Yağ sürülmüş vücuduna altın tozu kaplatan El Dorado, eski Meksika rahip kralıdır. Zamanla İnka’daki kayıp bir şehirle özdeşleştirilir.
Sebastian de Belalcazar, çok uzaklardaki bir kabile reisinin vücudunun altın tozuyla kaplı olduğunu ve sonrasında su ruhlarına sunmak için gölde yüzdüğünü duyar. Bunun üzerine bu gizemli kabile reisine ‘Altın Adam’ der ve lakabı olarak kalır. Efsane Avrupa’da yayılır.

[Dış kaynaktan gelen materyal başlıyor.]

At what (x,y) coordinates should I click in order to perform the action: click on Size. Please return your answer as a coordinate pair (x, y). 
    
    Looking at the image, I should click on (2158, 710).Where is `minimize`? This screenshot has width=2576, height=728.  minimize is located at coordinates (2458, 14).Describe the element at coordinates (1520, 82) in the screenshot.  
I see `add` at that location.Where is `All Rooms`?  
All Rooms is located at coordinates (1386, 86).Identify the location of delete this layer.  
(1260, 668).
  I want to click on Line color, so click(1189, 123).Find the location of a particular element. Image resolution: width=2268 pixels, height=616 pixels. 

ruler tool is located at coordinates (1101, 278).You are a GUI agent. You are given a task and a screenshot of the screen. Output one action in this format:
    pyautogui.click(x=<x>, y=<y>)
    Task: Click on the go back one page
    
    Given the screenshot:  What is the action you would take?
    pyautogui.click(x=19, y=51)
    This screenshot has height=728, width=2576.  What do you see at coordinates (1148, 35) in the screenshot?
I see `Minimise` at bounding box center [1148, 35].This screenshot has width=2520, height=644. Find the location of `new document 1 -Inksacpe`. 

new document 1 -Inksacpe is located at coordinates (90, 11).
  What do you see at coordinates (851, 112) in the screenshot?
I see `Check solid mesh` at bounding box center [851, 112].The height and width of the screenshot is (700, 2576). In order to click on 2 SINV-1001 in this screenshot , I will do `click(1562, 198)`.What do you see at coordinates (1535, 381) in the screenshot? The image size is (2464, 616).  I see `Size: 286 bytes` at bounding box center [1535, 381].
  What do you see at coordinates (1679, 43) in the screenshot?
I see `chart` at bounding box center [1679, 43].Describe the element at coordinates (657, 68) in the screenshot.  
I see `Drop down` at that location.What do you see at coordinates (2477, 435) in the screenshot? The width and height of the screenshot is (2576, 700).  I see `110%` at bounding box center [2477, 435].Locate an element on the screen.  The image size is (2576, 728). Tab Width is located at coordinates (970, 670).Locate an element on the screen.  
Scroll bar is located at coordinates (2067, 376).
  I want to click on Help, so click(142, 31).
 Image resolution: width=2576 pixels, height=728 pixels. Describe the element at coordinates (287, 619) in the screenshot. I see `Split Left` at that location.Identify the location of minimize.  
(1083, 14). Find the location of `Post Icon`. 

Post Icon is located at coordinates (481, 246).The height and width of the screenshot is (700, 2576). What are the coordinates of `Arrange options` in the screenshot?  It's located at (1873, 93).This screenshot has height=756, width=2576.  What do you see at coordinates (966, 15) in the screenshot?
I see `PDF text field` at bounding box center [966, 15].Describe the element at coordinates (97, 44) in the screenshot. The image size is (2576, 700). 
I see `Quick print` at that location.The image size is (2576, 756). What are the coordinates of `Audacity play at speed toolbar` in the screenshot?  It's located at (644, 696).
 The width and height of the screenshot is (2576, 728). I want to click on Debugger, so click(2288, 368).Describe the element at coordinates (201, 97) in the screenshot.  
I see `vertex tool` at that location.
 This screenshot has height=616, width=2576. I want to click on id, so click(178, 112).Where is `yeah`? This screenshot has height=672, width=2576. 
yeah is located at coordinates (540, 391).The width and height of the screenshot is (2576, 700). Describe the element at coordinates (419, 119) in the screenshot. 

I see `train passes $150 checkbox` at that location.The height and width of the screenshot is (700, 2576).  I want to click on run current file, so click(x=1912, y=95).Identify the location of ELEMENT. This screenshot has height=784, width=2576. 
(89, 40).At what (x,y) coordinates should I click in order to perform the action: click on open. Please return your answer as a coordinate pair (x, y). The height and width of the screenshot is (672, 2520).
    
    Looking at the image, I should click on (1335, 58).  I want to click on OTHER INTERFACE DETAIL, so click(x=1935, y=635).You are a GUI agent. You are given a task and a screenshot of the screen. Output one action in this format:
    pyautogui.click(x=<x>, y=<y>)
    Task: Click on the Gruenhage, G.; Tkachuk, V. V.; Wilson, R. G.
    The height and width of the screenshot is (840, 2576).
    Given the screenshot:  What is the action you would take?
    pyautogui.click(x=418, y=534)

1541’de Alman Philip von Hutten, El Dorado’yu bulmak için yola koyulur. Kıtanın iç bölgelerini araştırır.
1584-1591 arasında Yeni Granada valisi Antonio Berrio, kayıp gölü bulmak için üç sefer düzenler.
1595’te İngiliz Sir Walter Ralegh, Guyana ve Surinam’a gezi düzenler. Bu gezisinde tuttuğu abartılı notlar ve yazdığı yalanlar yüzünden, devletine ihanetten mahkum edilir. 13 yıl hapiste kaldıktan sonra bölgedeki ikinci seyahatinde altın madeni bulduğunu iddia eder. Bu da yalandır. Bu sebepten 1618’de başı kesilip öldürülür.
1799’da jeolog Freidrich von Humboldt, iç bölgelere yaptığı gezisinde efsanelerde adı geçen Guatavita gölünü bulur. 1912’de İngiliz şirketi gölün suyunu boşaltır ama dipte çamurdan başka bir şey bulamaz.
Batı edebiyatında El Dorado, mecazi olarak gerçek olmayan umutlarla bağlanılan yer anlamında kullanılır.